**Job 1:**
Copy out every row that follows the City Hall text, word for word, and leave the pictures out.

**Source extract:**
──────
A single sad man holding a Bible tries to talk people out of doing this, tells us all we’re sinning and to please don’t. He gives up after an hour. A nun replaces him with a small sign about how this is against God’s will. She leaves after it disintegrates in the rain.
The day before, when it was sunny, there had been a lot of protestors. Including a large Muslim group with their signs about how “Not even DOGS do such things!” Which… Yes they do.
A lot of snide words are said (by me) about how the fact that we’re willing to come out in the rain to do this while they’re not willing to come out in the rain to protest it proves who actually gives an actual shit about the topic.
Time passes. I measure it based on which side of City Hall we’re on. The doors face East. We start on Northside. Coffee and trashbags are delivered when we’re on the North Side. Pizza first starts showing up when we’re on Westside, which is also where I see Bible Man and Nun. Roses are delivered on Southside. And so forth.
00000
We have Line Neighbors.
──────
**Entries shown:**

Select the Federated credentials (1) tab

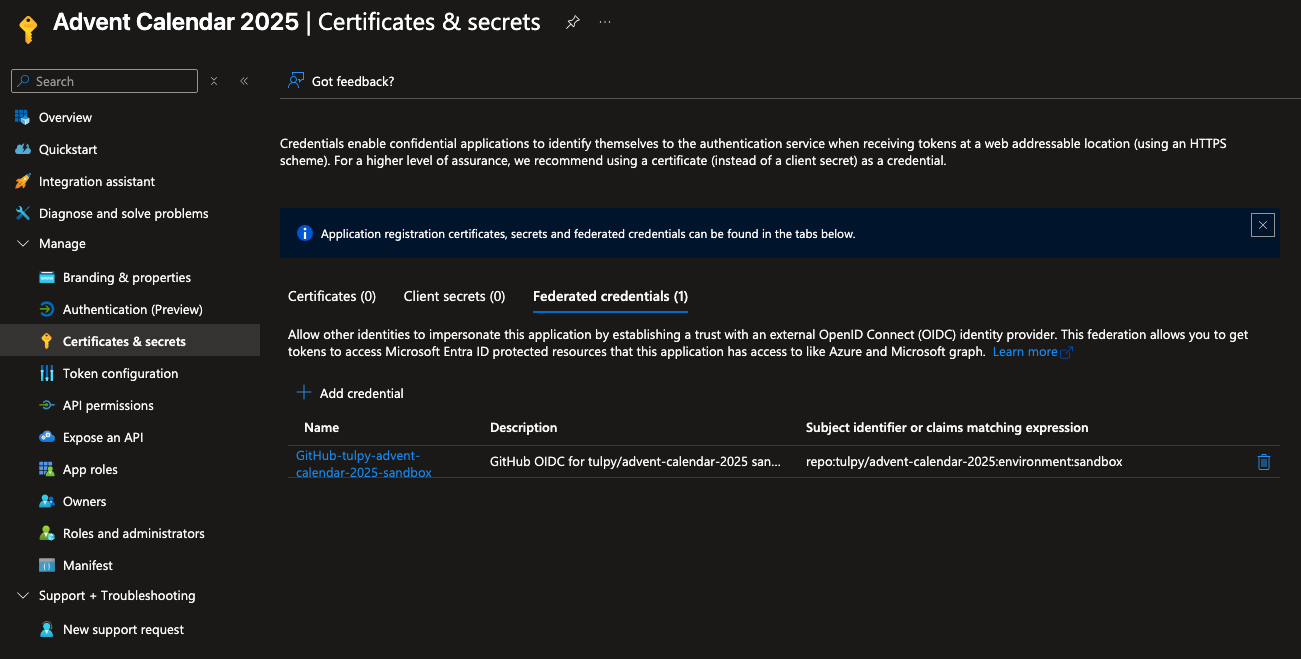pyautogui.click(x=610, y=296)
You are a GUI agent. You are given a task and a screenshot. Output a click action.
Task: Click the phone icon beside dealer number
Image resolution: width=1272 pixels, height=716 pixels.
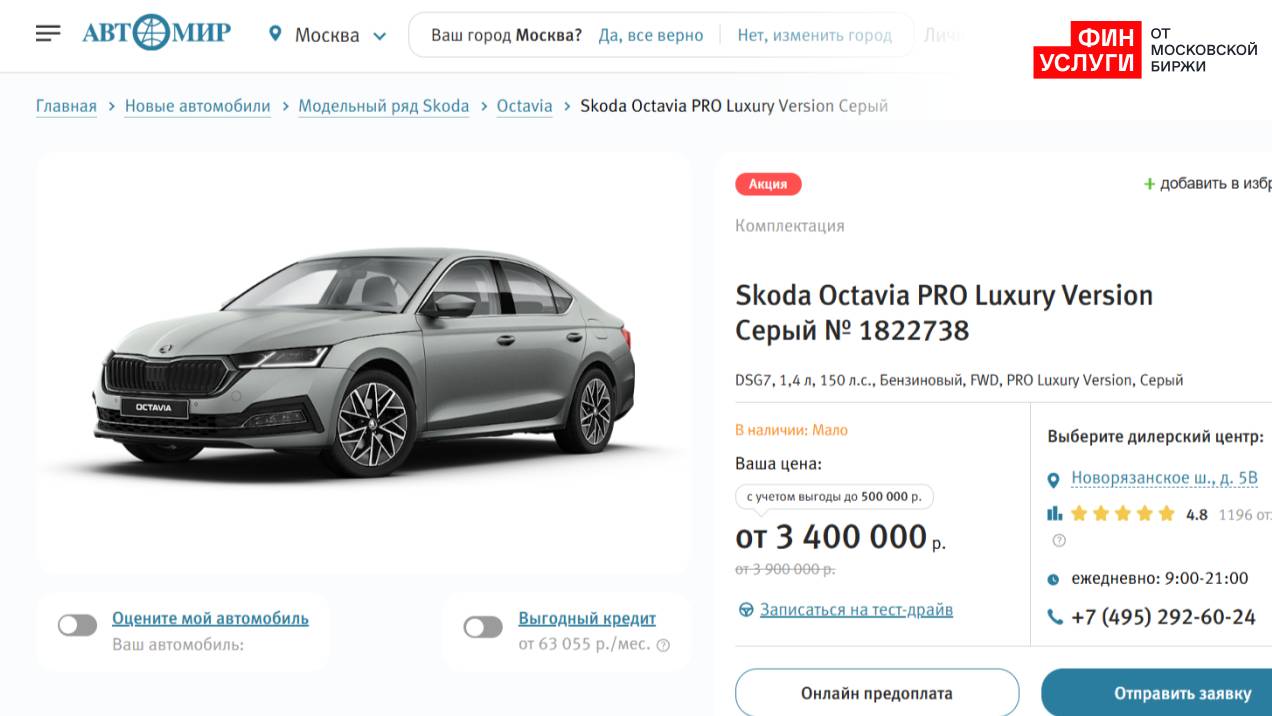click(x=1055, y=617)
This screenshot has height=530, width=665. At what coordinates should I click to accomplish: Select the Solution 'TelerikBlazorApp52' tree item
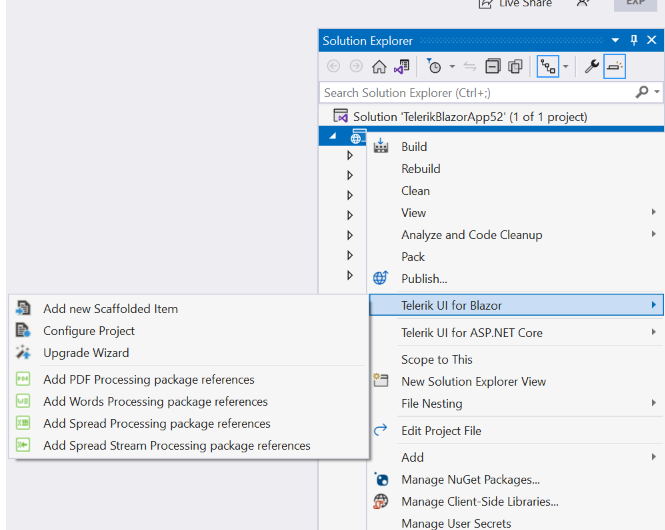470,116
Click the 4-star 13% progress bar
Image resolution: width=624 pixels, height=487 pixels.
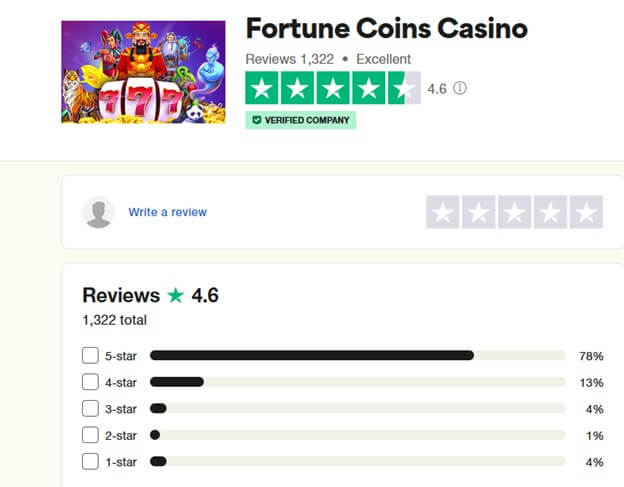[357, 382]

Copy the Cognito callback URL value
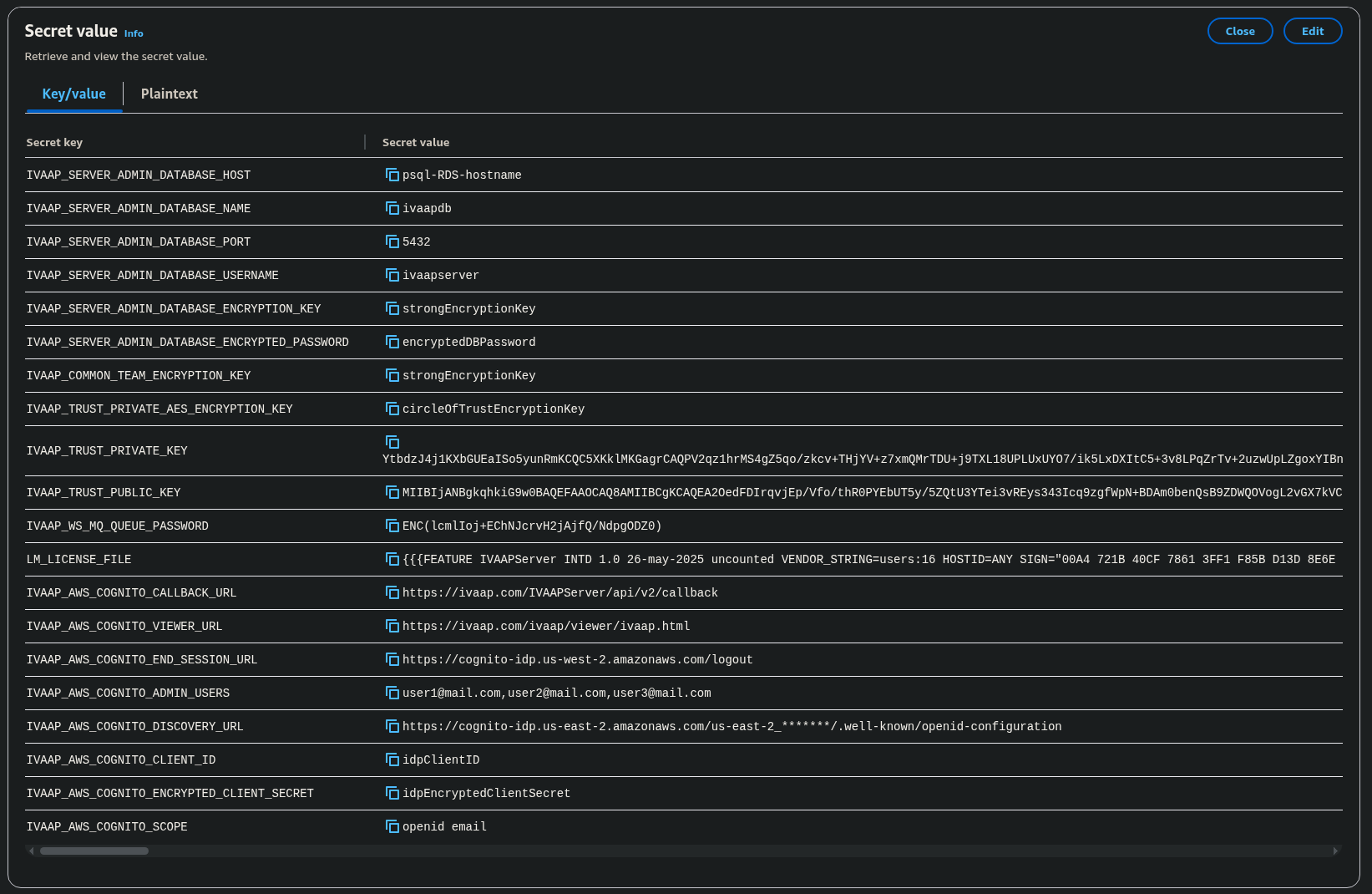[x=392, y=592]
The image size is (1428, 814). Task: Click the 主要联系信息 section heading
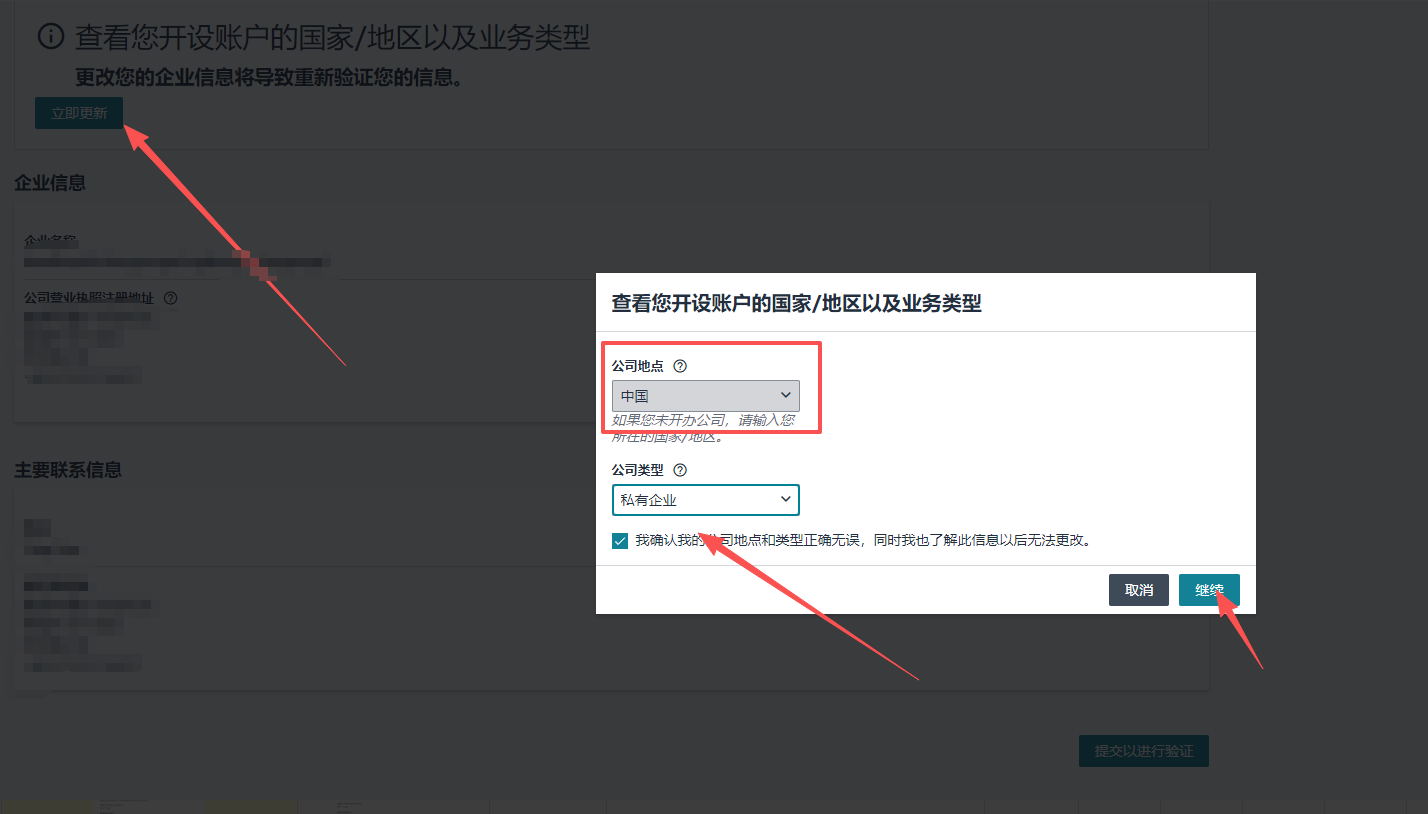(x=68, y=470)
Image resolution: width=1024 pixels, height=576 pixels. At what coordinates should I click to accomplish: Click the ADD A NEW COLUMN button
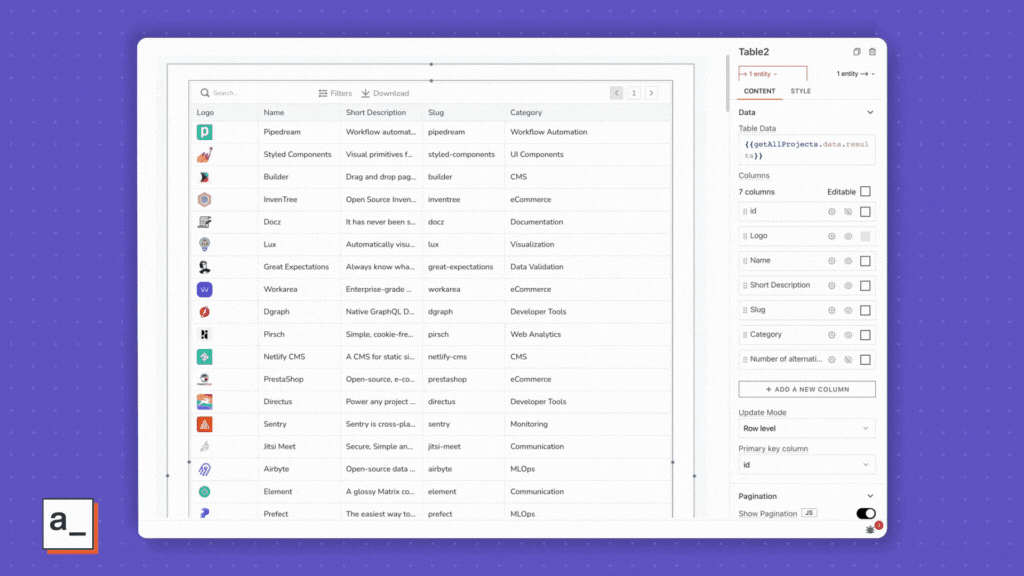point(807,388)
──────
**Job 2:**
Continue the account of waiting in line around City Hall in the rain, starting right after its last sentence.

**Reply 1:**
Select the Federated credentials (1) tab

pyautogui.click(x=610, y=296)
You are a GUI agent. You are given a task and a screenshot. Output a click action.
Task: Click the phone icon beside dealer number
Image resolution: width=1272 pixels, height=716 pixels.
click(x=1055, y=617)
This screenshot has height=530, width=665. At what coordinates should I click to accomplish: Select the Solution 'TelerikBlazorApp52' tree item
470,116
Click the 4-star 13% progress bar
Image resolution: width=624 pixels, height=487 pixels.
[357, 382]

Copy the Cognito callback URL value
[x=392, y=592]
The image size is (1428, 814). Task: Click the 主要联系信息 section heading
(x=68, y=470)
Image resolution: width=1024 pixels, height=576 pixels. At what coordinates should I click to accomplish: Click the ADD A NEW COLUMN button
point(807,388)

**Reply 2:**
Ahead of us are a gay couple a decade or two older than us. They’ve been together for eight years. The older one is a school teacher. He has his coat collar up and turns away from any news cameras that come near while we reposition ourselves between the lenses and him. He’s worried about the parents of one of his students seeing him on the news and getting him fired. The younger one will step away to get interviewed on his own later on. They drove down for the weekend once they heard what was going on. They’d started around the same time we did, coming from the Northeast, and are parked in a nearby garage.
The most perky energetic joyful woman I’ve ever met shows up right after we turned the corner to Southside to tackle the younger of the two into a hug. She’s their local friend who’d just gotten their message about what they’re doing and she will NOT be missing this. She is -so- happy for them. Her friends cry on her shoulders at her unconditional joy.
Behind us are a lesbian couple who’d been up in San Francisco to celebrate their 12th anniversary together. “We met here Valentines Day weekend! We live down in San Diego, now, but we like to come up for the weekend because it’s our first love city.”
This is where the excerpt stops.